# Work to complete
A single figure is required: the number of lines in the listing below containing the word "agent".

# Material provided
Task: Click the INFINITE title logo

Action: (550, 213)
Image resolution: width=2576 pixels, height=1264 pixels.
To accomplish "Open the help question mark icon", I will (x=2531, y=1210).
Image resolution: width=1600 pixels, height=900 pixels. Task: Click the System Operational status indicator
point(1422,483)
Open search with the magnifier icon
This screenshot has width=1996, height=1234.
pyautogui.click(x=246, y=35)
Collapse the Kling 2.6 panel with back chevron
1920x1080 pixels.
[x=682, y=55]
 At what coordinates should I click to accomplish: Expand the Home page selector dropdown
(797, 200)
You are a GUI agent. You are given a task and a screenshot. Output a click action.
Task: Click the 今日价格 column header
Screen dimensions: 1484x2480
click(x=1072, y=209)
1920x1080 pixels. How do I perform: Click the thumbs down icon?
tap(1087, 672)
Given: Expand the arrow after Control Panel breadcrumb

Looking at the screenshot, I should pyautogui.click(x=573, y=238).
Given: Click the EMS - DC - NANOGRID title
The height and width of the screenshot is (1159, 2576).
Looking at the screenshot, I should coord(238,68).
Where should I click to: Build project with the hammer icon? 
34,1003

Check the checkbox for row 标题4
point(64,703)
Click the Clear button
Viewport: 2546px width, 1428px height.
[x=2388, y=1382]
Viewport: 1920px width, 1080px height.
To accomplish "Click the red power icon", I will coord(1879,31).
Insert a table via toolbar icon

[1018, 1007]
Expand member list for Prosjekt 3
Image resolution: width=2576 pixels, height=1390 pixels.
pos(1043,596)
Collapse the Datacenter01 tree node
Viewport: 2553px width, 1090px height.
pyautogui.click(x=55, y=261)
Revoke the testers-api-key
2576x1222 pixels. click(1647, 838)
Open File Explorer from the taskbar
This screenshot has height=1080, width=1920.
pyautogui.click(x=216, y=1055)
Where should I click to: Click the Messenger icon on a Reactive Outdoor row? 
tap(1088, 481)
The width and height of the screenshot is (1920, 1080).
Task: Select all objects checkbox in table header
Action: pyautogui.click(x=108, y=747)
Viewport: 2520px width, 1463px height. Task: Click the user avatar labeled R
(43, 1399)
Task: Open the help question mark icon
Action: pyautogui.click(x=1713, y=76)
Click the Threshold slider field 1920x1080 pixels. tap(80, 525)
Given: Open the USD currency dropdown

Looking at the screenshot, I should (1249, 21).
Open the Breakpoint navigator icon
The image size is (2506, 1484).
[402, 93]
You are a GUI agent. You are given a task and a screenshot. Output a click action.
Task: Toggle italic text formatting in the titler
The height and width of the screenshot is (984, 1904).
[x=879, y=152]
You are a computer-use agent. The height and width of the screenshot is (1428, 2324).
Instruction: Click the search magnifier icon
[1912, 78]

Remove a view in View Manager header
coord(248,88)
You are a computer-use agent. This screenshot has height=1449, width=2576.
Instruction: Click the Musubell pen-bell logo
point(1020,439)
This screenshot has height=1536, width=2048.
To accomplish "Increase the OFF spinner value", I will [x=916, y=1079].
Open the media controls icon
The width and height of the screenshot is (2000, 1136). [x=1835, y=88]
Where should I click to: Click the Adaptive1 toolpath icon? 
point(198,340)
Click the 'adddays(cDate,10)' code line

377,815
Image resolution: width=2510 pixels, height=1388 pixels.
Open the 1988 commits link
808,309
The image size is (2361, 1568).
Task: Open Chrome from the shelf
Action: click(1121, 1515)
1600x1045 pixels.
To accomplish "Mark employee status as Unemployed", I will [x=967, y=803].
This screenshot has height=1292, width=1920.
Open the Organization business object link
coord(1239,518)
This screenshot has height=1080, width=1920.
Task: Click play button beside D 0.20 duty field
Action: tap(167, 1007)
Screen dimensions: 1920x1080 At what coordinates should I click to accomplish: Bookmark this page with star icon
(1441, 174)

# Output below
4